Stored data
-.-.-

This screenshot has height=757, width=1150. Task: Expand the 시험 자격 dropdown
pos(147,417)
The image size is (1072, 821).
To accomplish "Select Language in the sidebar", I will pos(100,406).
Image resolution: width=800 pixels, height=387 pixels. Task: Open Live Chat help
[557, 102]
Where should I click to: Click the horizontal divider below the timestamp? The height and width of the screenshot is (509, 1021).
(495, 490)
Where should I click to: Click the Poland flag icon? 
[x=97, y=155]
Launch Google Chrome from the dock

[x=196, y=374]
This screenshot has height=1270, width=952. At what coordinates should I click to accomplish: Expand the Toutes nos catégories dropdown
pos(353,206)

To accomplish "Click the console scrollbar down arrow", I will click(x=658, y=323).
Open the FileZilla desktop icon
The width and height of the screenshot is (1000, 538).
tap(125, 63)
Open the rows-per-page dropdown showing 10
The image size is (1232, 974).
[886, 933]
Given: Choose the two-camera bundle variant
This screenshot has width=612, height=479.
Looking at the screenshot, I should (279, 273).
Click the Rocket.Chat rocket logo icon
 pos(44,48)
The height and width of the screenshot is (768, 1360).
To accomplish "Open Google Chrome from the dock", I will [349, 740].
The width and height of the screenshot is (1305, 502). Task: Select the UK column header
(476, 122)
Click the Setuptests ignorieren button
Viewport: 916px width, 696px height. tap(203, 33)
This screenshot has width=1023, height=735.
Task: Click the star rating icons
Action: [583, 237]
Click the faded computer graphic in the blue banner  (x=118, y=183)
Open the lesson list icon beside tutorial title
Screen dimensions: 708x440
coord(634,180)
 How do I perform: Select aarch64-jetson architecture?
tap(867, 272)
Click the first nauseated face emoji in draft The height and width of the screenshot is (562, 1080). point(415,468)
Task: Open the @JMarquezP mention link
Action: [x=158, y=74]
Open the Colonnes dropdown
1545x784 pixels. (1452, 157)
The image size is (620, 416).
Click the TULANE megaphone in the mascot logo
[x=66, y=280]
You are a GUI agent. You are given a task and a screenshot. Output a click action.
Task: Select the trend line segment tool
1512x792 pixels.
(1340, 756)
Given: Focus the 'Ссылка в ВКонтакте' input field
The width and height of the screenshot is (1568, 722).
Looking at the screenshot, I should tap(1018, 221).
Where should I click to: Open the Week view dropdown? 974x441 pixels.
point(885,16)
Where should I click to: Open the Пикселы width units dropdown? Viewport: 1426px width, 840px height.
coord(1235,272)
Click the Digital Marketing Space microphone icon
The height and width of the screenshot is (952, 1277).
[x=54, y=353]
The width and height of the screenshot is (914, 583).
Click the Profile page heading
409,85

-.-.-

# TASK DETAILS:
A complete, exact transcription of the data above is the required answer.

# TASK RESULT:
This screenshot has height=757, width=1150. Task: Expand the 시험 자격 dropdown
pos(147,417)
The image size is (1072, 821).
To accomplish "Select Language in the sidebar", I will pos(100,406).
Image resolution: width=800 pixels, height=387 pixels. Task: Open Live Chat help
[557, 102]
Where should I click to: Click the horizontal divider below the timestamp? The height and width of the screenshot is (509, 1021).
(495, 490)
Where should I click to: Click the Poland flag icon? 
[x=97, y=155]
Launch Google Chrome from the dock

[x=196, y=374]
This screenshot has height=1270, width=952. At what coordinates should I click to accomplish: Expand the Toutes nos catégories dropdown
pos(353,206)

To accomplish "Click the console scrollbar down arrow", I will click(x=658, y=323).
Open the FileZilla desktop icon
The width and height of the screenshot is (1000, 538).
tap(125, 63)
Open the rows-per-page dropdown showing 10
The image size is (1232, 974).
[886, 933]
Given: Choose the two-camera bundle variant
This screenshot has width=612, height=479.
Looking at the screenshot, I should (279, 273).
Click the Rocket.Chat rocket logo icon
 pos(44,48)
The height and width of the screenshot is (768, 1360).
To accomplish "Open Google Chrome from the dock", I will [349, 740].
The width and height of the screenshot is (1305, 502). Task: Select the UK column header
(476, 122)
Click the Setuptests ignorieren button
Viewport: 916px width, 696px height. tap(203, 33)
This screenshot has width=1023, height=735.
Task: Click the star rating icons
Action: [583, 237]
Click the faded computer graphic in the blue banner  (x=118, y=183)
Open the lesson list icon beside tutorial title
Screen dimensions: 708x440
coord(634,180)
 How do I perform: Select aarch64-jetson architecture?
tap(867, 272)
Click the first nauseated face emoji in draft The height and width of the screenshot is (562, 1080). point(415,468)
Task: Open the @JMarquezP mention link
Action: [x=158, y=74]
Open the Colonnes dropdown
1545x784 pixels. (1452, 157)
The image size is (620, 416).
Click the TULANE megaphone in the mascot logo
[x=66, y=280]
You are a GUI agent. You are given a task and a screenshot. Output a click action.
Task: Select the trend line segment tool
1512x792 pixels.
(1340, 756)
Given: Focus the 'Ссылка в ВКонтакте' input field
The width and height of the screenshot is (1568, 722).
Looking at the screenshot, I should tap(1018, 221).
Where should I click to: Open the Week view dropdown? 974x441 pixels.
point(885,16)
Where should I click to: Open the Пикселы width units dropdown? Viewport: 1426px width, 840px height.
coord(1235,272)
Click the Digital Marketing Space microphone icon
The height and width of the screenshot is (952, 1277).
[x=54, y=353]
The width and height of the screenshot is (914, 583).
Click the Profile page heading
409,85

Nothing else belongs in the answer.